Effects of the RBC membrane and increased perfusate viscosity on hypoxic pulmonary vasoconstriction.

Abstract

Red blood cells (RBCs) augment hypoxic pulmonary vasoconstriction (HPV) in part by scavenging of nitric oxide (NO) by Hb (Deem S, Swenson ER, Alberts MK, Hedges RG, and Bishop MJ, Am J Respir Crit Care Med 157: 1181-1186, 1998). We studied the contribution of the RBC compartmentalization of Hb to augmentation of HPV and scavenging of NO in isolated perfused rabbit lungs. Lungs were initially perfused with buffer; HPV was provoked by a 5-min challenge with hypoxic gas (inspired O(2) fraction 0.05).
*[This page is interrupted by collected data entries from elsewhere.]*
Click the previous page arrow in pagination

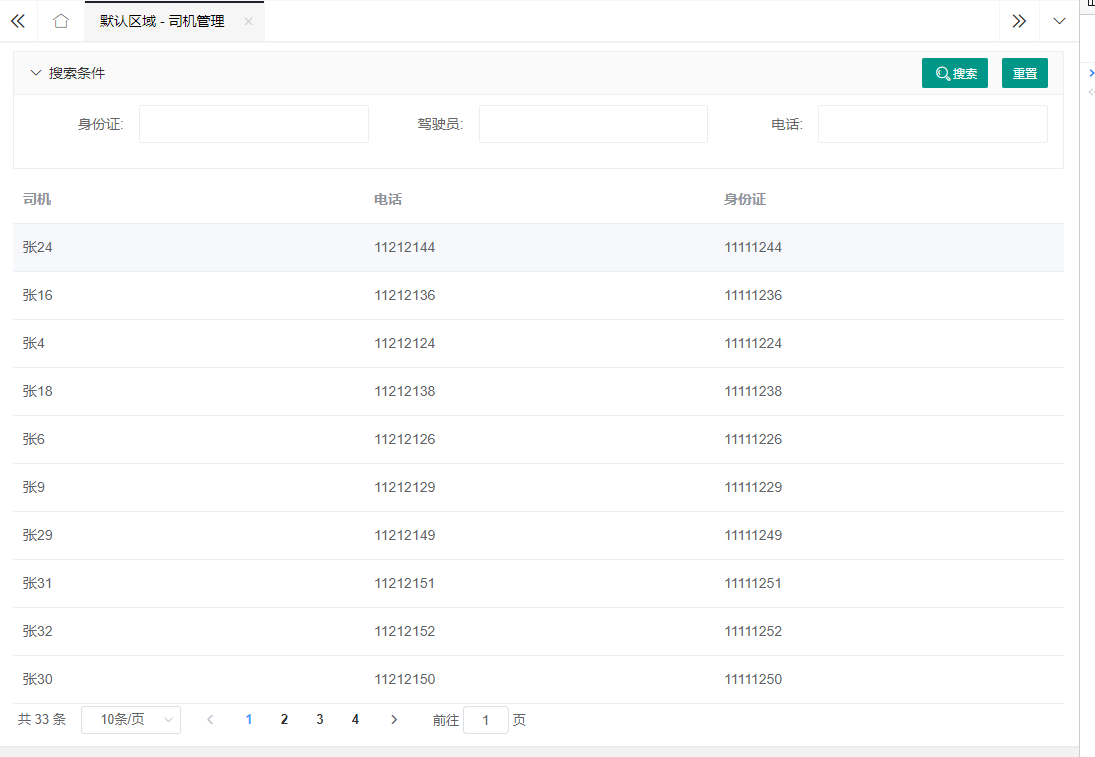tap(210, 719)
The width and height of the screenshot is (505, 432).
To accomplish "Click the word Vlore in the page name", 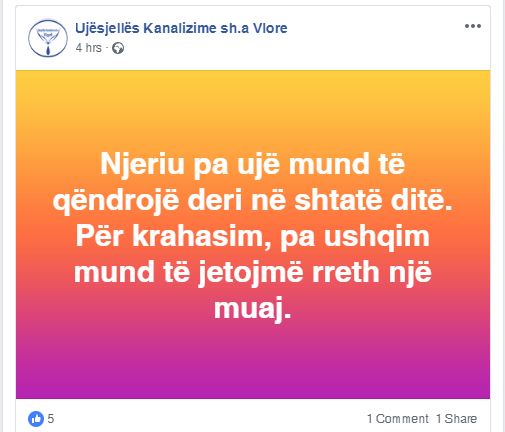I will click(x=270, y=28).
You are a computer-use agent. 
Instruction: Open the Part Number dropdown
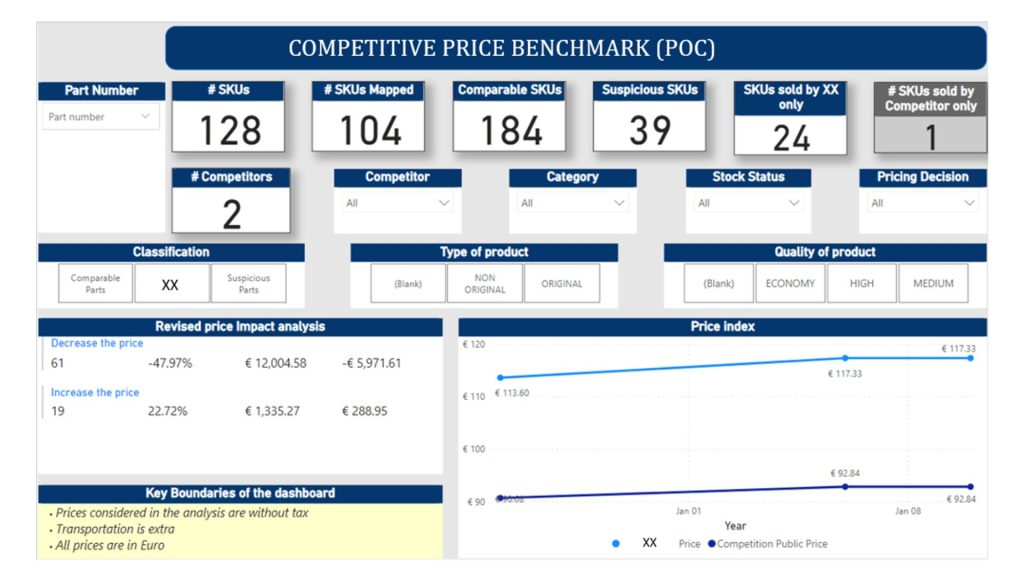[x=100, y=117]
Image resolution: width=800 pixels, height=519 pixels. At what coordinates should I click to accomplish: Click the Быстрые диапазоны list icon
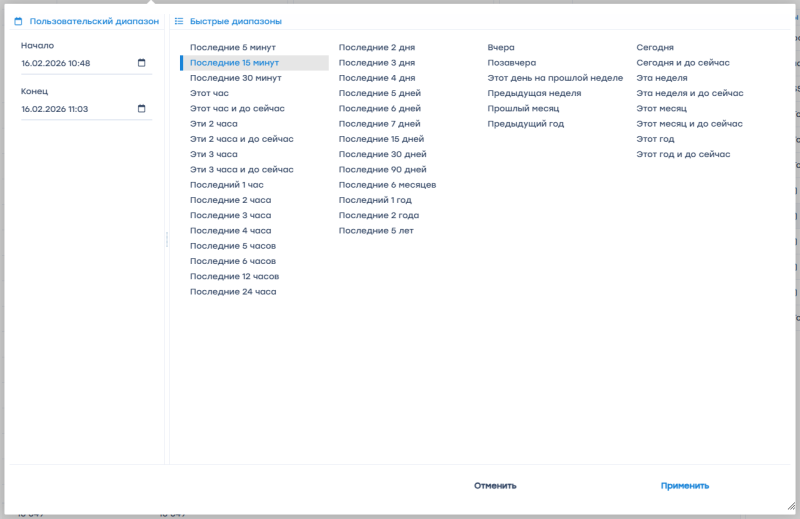click(179, 21)
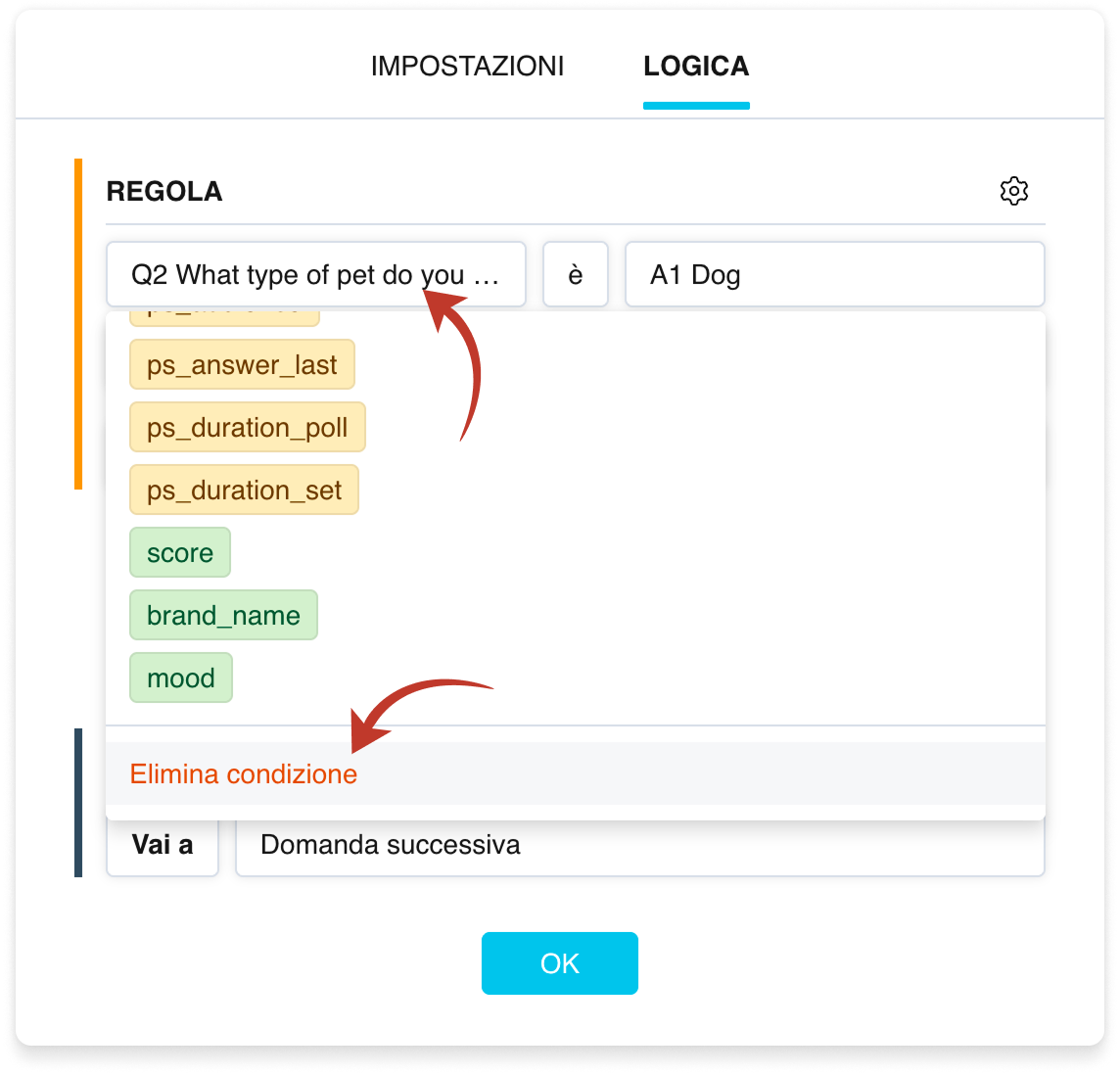Pick the ps_duration_poll variable tag

tap(247, 427)
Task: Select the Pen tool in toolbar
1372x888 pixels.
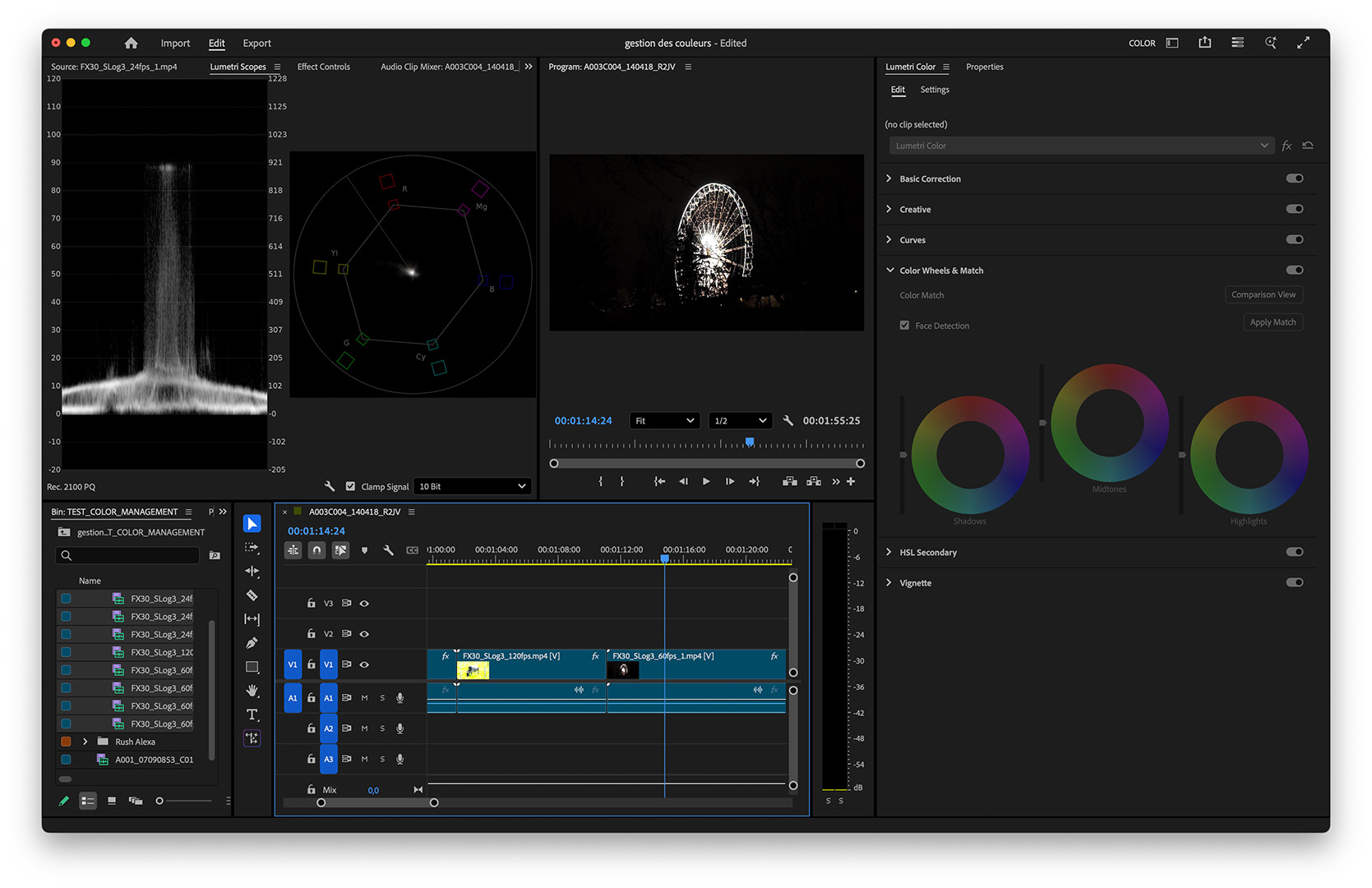Action: click(x=252, y=643)
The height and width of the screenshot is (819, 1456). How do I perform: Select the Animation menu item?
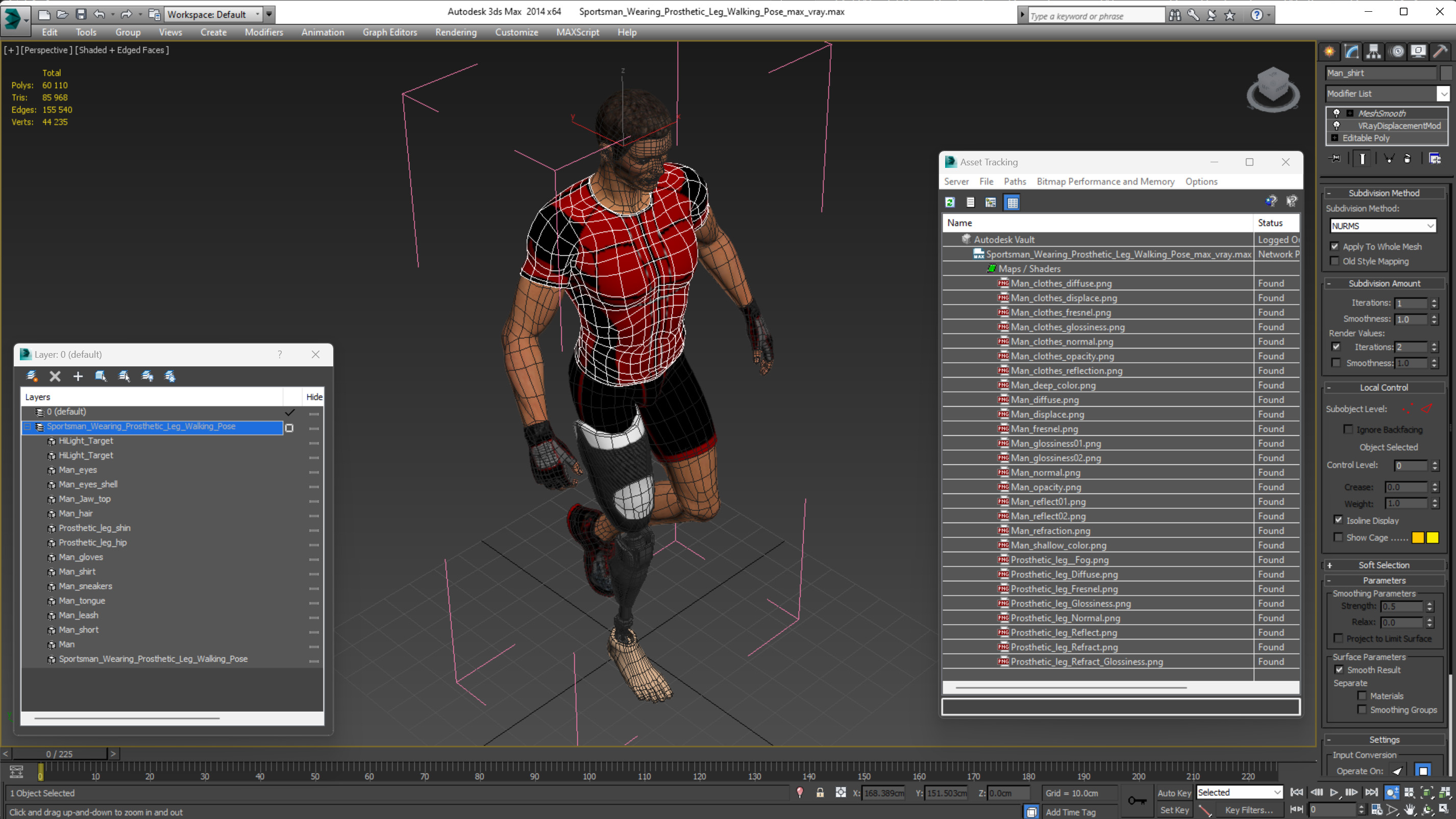[323, 32]
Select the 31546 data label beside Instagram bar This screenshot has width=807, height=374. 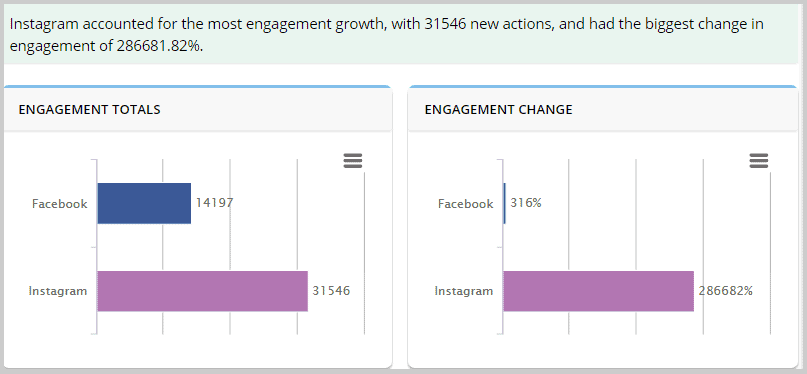click(331, 291)
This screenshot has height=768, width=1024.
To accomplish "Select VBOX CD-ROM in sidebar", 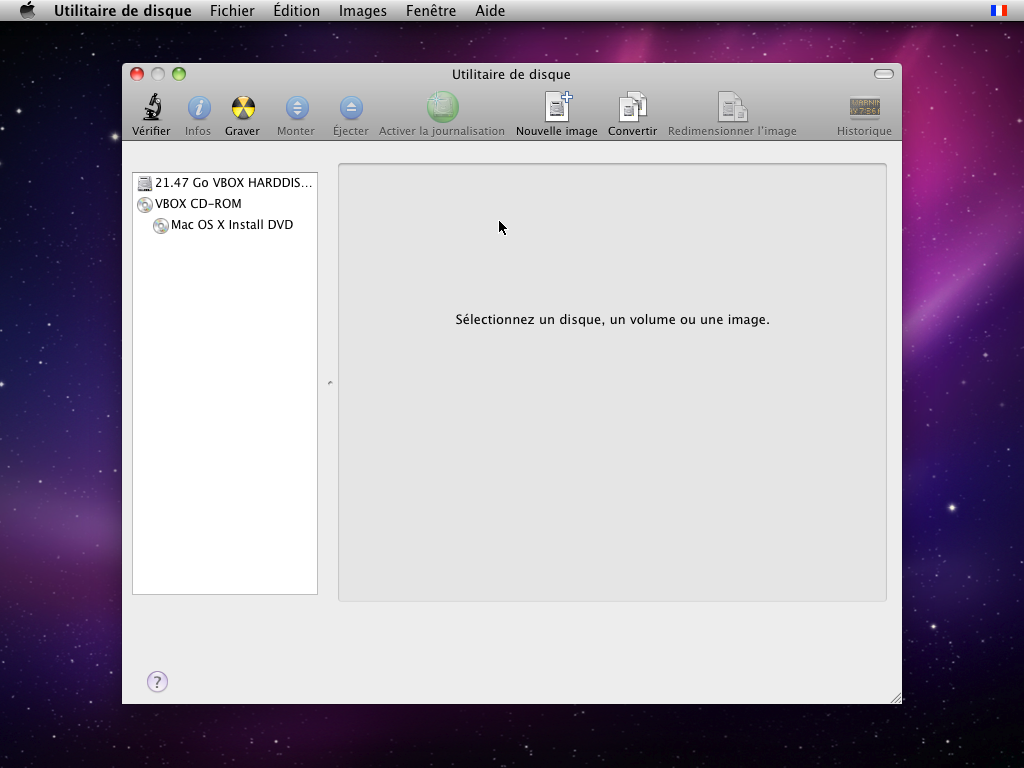I will [198, 204].
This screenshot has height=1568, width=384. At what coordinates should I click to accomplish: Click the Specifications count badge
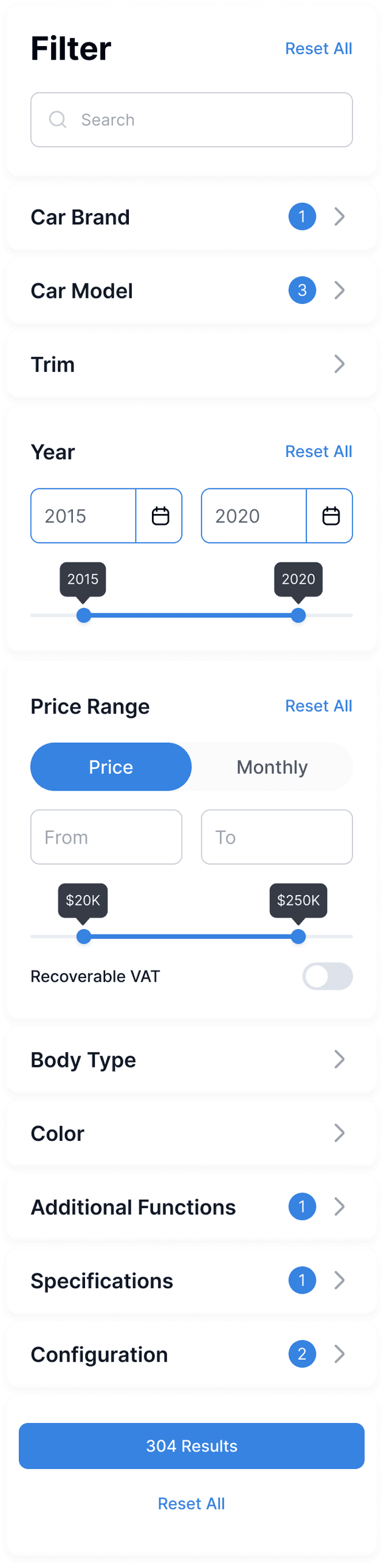click(302, 1280)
Expired NO was measured continuously. Addition of free Hb to the perfusate (0.25 mg/ml) resulted in augmentation of HPV and a fall in expired NO that were similar in magnitude to those associated with a hematocrit of 30% (intracellular Hb of 100 mg/ml). Addition of dextran resulted in a blunting of HPV after free Hb but no change in expired NO. Blunting of HPV by dextran was not prevented by NO synthase inhibition with N(omega)-nitro-L-arginine and/or cyclooxygenase inhibition. RBC ghosts had a mild inhibitory effect on HPV but caused a small reduction in expired NO. In conclusion, the RBC membrane provides a barrier to NO scavenging and augmentation of HPV by Hb. Increased perfusate viscosity inhibits HPV by an undetermined mechanism.